Coronavirus

Medienberichte: Bund will Kontaktbeschränkungen bis 3. Mai verlängern

Berlin - 15.04.2020, 11:15 Uhr

Im sogenannten großen Corona-Kabinett und mit den Bundesländern soll heute abgestimmt werden, wie lange die Kontaktbeschränkungen noch bestehen bleiben sollen. (t/Foto: imago images / Thiel)

Im sogenannten großen Corona-Kabinett und mit den Bundesländern soll heute abgestimmt werden, wie lange die Kontaktbeschränkungen noch bestehen bleiben sollen. (t/Foto: imago images / Thiel)


Was passiert mit Kitas und Schulen?

Bei der umstrittenen Frage, wann und wie Kitas, Schulen und Hochschulen schrittweise wieder geöffnet werden können, wurde nach diesen Informationen weiterhin ein abgestimmtes Vorgehen angestrebt.

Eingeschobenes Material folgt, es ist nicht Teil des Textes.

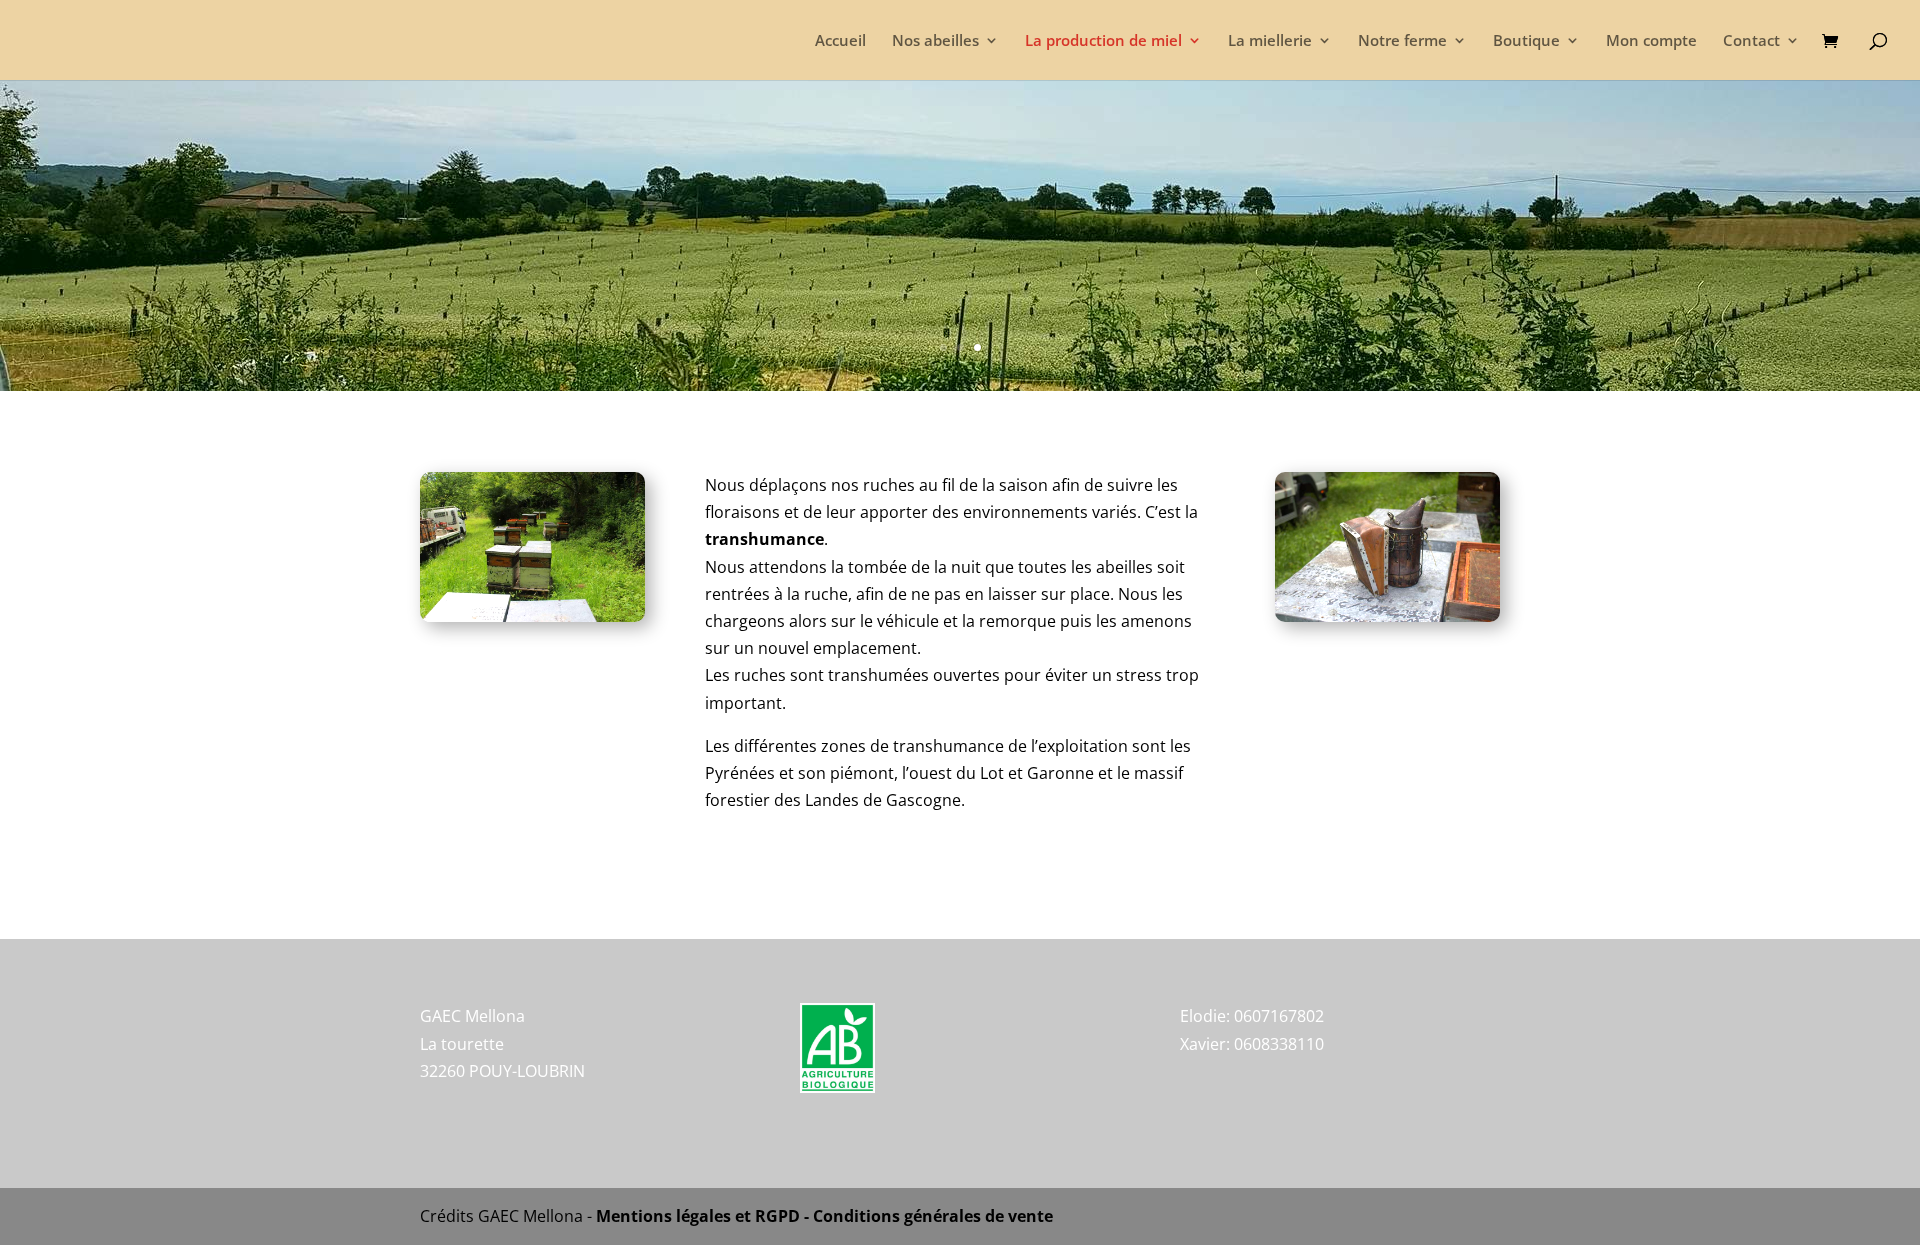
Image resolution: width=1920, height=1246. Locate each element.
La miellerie (1270, 41)
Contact (1751, 41)
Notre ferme (1402, 41)
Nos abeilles (935, 41)
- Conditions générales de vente (926, 1216)
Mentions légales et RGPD (698, 1216)
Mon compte (1651, 41)
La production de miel (1103, 41)
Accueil (840, 41)
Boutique (1526, 41)
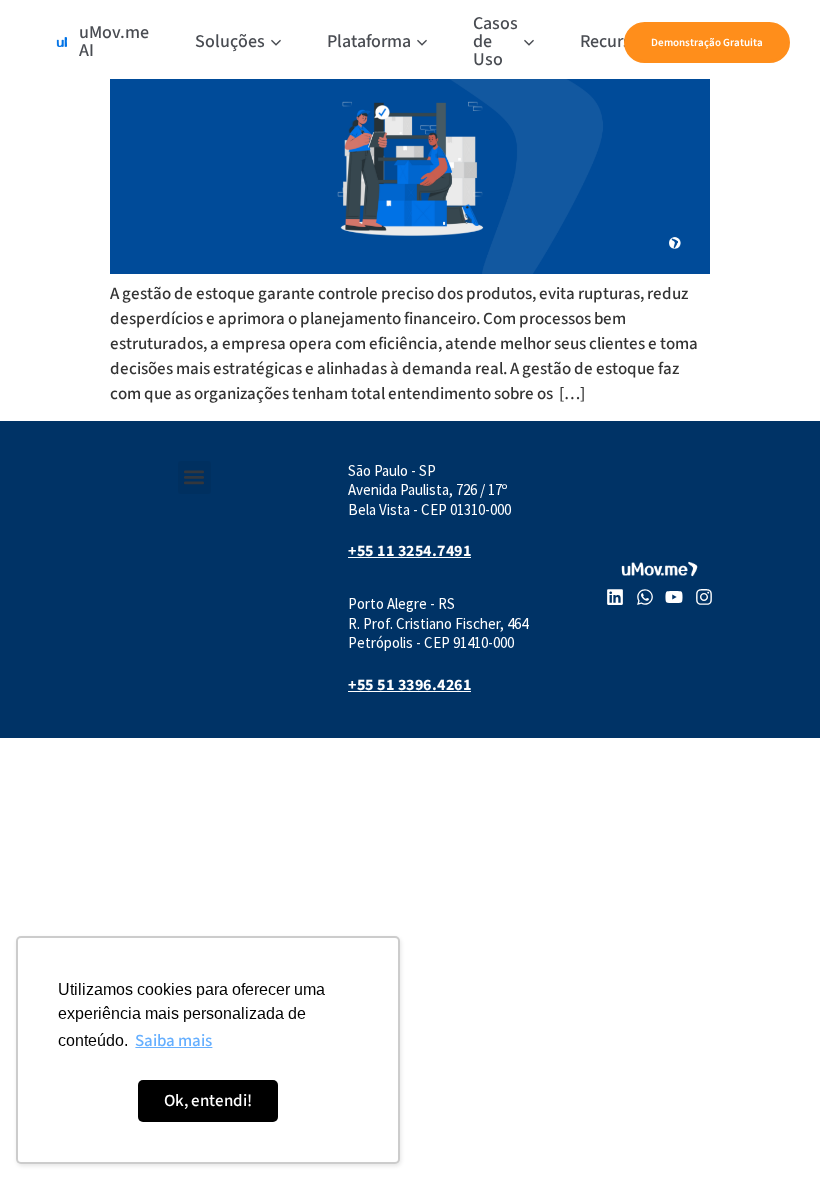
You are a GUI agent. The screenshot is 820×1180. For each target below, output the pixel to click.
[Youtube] (675, 598)
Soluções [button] (230, 41)
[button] (194, 477)
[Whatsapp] (645, 598)
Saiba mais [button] (173, 1041)
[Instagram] (704, 598)
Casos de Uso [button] (495, 41)
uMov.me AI (114, 41)
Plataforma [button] (369, 41)
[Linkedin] (615, 598)
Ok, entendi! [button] (208, 1101)
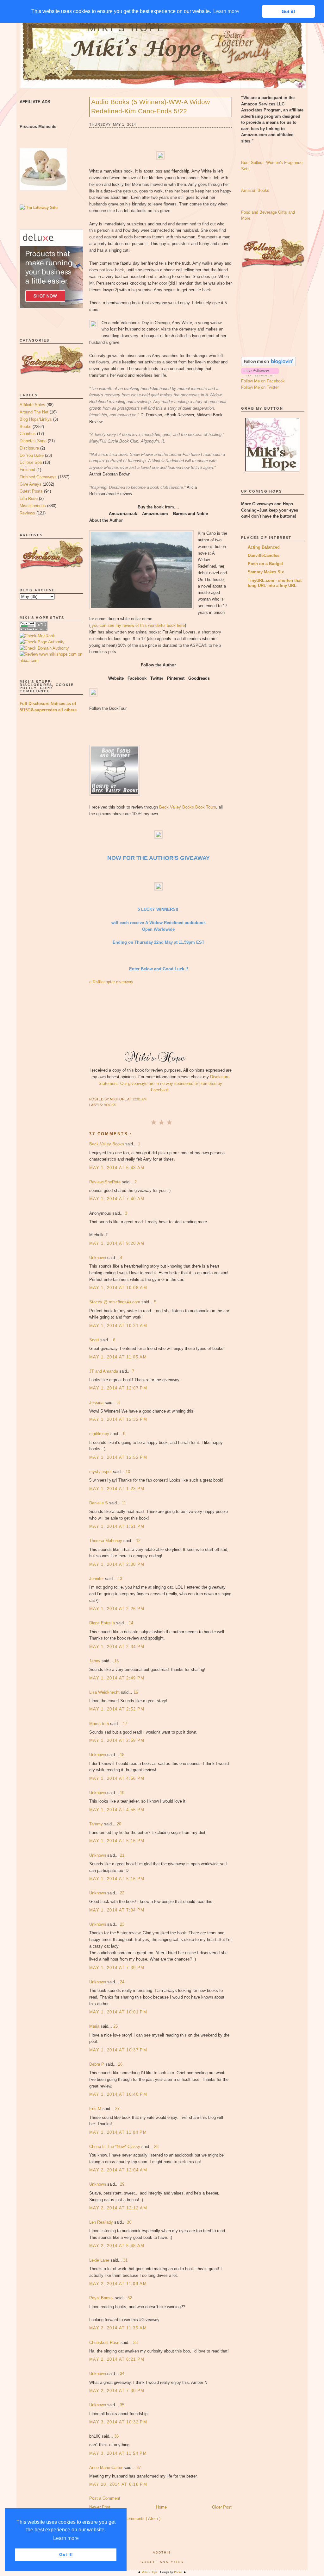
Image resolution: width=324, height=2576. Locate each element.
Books (25, 426)
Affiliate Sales (32, 404)
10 (128, 1471)
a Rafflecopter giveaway (111, 981)
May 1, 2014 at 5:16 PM (117, 1840)
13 (120, 1578)
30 (129, 2222)
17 (125, 1723)
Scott (94, 1340)
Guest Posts (31, 491)
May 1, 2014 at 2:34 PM (117, 1646)
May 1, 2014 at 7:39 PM (117, 1967)
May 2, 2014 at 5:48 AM (117, 2245)
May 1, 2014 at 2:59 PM (117, 1740)
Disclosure (29, 448)
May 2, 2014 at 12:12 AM (118, 2208)
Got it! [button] (66, 2554)
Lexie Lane (99, 2260)
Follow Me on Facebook (263, 381)
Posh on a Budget (265, 563)
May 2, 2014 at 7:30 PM (117, 2390)
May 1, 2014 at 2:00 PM (117, 1564)
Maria (95, 2026)
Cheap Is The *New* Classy (115, 2146)
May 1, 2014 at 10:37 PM (118, 2050)
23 (122, 1924)
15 (116, 1661)
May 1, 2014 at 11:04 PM (118, 2132)
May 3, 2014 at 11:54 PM (118, 2453)
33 (135, 2342)
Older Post (222, 2507)
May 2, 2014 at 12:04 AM (118, 2170)
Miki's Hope (126, 28)
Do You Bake (32, 455)
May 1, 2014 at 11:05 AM (118, 1357)
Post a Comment (104, 2498)
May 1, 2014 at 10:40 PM (118, 2094)
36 (116, 2436)
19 (122, 1792)
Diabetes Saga (33, 440)
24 (122, 1982)
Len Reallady (101, 2222)
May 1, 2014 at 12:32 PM (118, 1419)
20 (119, 1824)
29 (122, 2184)
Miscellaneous (33, 505)
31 (125, 2260)
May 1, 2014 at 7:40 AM (117, 1198)
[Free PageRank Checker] (33, 629)
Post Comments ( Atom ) (137, 2518)
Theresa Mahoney (106, 1540)
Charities (28, 433)
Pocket (179, 2572)
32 (130, 2298)
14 (131, 1623)
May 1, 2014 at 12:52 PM (118, 1457)
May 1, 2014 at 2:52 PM (117, 1709)
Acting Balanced (264, 547)
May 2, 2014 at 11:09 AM (118, 2283)
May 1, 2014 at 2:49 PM (117, 1678)
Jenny (95, 1661)
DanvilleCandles (263, 555)
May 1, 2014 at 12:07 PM (118, 1388)
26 (120, 2064)
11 (124, 1503)
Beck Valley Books (107, 1144)
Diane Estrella (102, 1623)
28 (156, 2146)
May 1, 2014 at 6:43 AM (117, 1167)
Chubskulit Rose (105, 2342)
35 (122, 2405)
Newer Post (99, 2507)
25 (115, 2026)
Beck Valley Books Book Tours (187, 807)
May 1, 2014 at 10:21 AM (118, 1325)
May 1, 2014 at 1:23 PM (117, 1488)
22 (122, 1893)
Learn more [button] (66, 2538)
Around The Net (34, 412)
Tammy (96, 1824)
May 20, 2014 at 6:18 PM (118, 2484)
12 (138, 1540)
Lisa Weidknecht (105, 1692)
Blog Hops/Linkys (36, 419)
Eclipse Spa (31, 462)
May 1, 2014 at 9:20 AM (117, 1243)
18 (122, 1754)
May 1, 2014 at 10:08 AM (118, 1287)
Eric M (96, 2108)
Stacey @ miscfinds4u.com (115, 1302)
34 (122, 2373)
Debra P (97, 2064)
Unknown (98, 1257)
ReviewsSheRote (105, 1182)
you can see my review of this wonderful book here (138, 625)
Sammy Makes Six (266, 572)
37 (138, 2467)
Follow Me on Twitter (260, 387)
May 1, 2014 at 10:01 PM (118, 2012)
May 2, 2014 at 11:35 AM (118, 2328)
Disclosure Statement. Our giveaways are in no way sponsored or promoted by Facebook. (164, 1083)
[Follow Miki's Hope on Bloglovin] (268, 364)
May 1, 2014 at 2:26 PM (117, 1608)
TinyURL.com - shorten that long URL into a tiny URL (275, 583)
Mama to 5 (99, 1723)
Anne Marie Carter (106, 2467)
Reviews (27, 513)
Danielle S (99, 1503)
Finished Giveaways (38, 477)
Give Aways (30, 484)
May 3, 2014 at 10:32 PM (118, 2422)
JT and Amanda (104, 1371)
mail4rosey (99, 1433)
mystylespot (101, 1471)
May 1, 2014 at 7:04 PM (117, 1910)
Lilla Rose (29, 498)
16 (136, 1692)
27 (117, 2108)
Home (161, 2507)
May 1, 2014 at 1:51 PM (117, 1526)
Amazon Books (255, 190)
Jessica (97, 1402)
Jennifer (97, 1578)
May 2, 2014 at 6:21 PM (117, 2359)
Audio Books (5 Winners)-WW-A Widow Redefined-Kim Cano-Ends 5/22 (150, 106)
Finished (27, 469)
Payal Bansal (102, 2298)
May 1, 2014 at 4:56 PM (117, 1778)
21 (122, 1855)
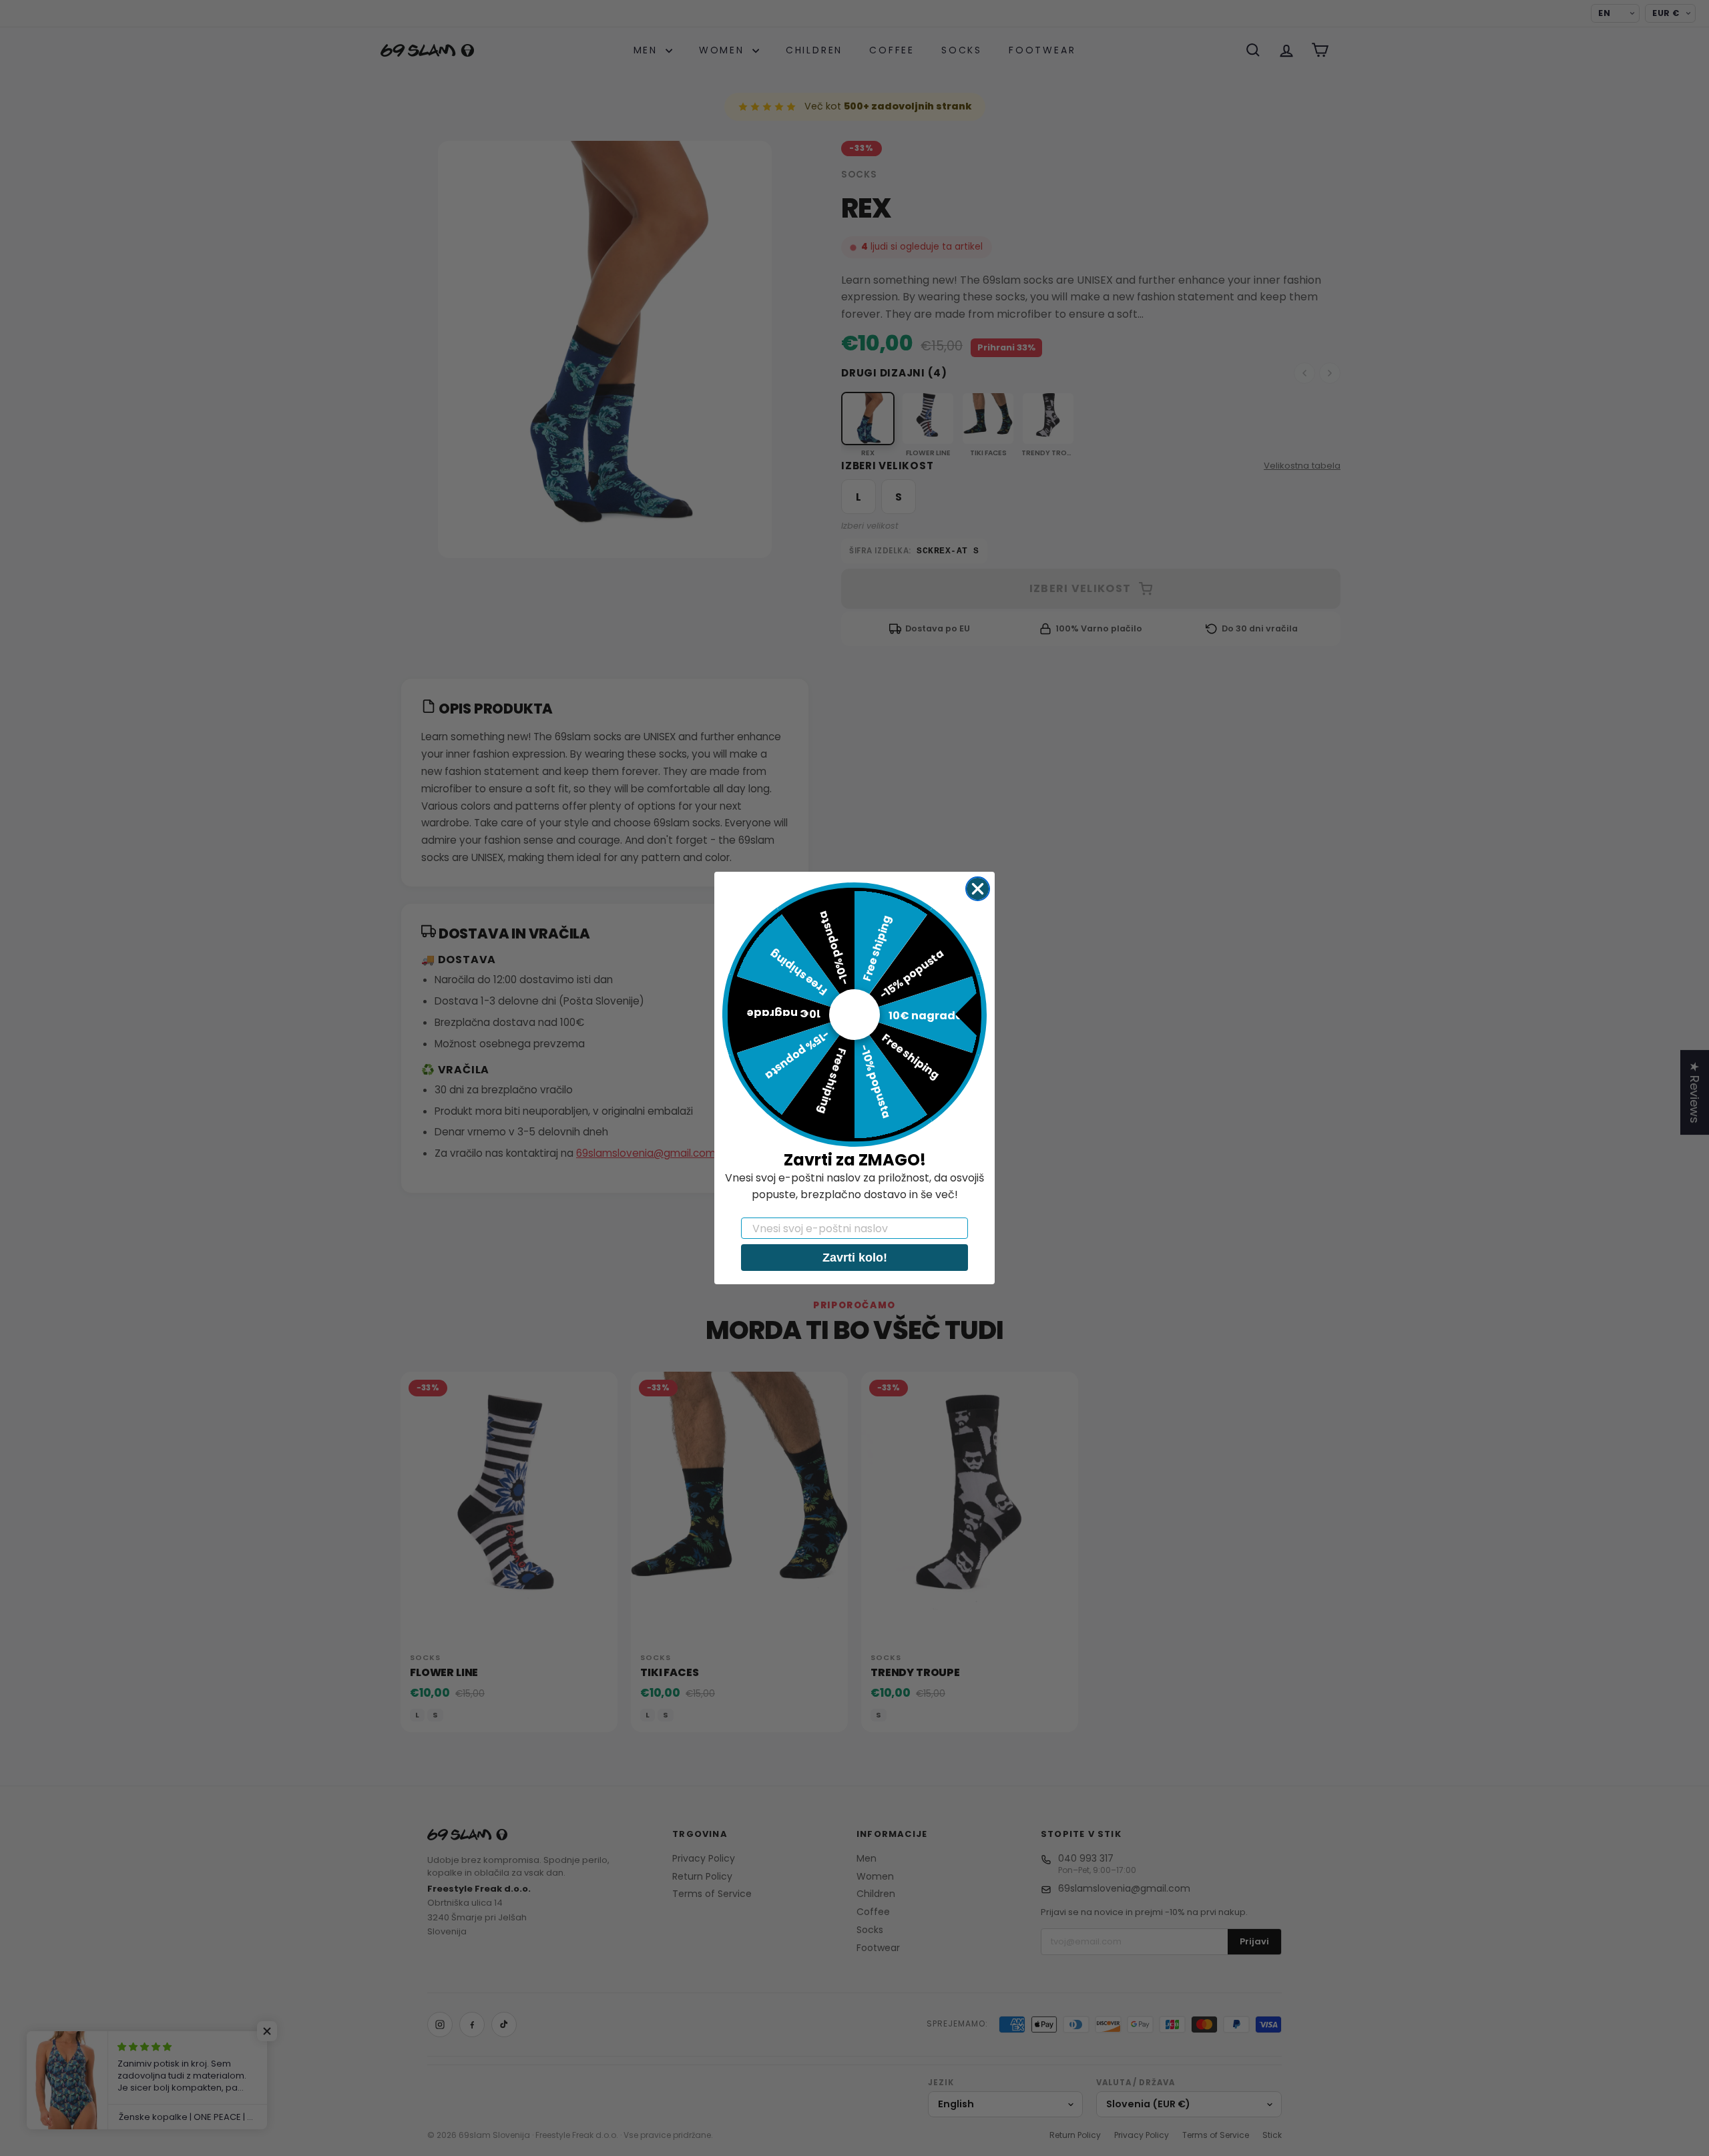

Im Gespräch sei ein Arbeitsauftrag an die Kultusministerkonferenz, einen Rahmen für die schrittweise Öffnung von Schulen und Hochschulen zu entwickeln. Der Sicherheitsgedanke solle im Vordergrund stehen. Abschlussprüfungen sollen demnach sichergestellt werden. Unklar blieb vor den Beratungen Merkels mit den Ministerpräsidenten, ob zunächst ältere Jahrgänge etwa ab der 7. Klasse zuerst wieder an die Schulen zurückkehren können. Bei der Wiederaufnahme des Schulbetriebs müsse auch der Schulverkehr und das Pausengeschehen berücksichtigt werden. Einer Art Baukastensystem für den Wiedereinstieg in Kitas, Schulen und Hochschulen mit verschiedenen Entscheidungsoptionen wurde in den Kreisen wenig Erfolgschancen eingeräumt - auch, da ein abgestimmtes Vorgehen nötig sei.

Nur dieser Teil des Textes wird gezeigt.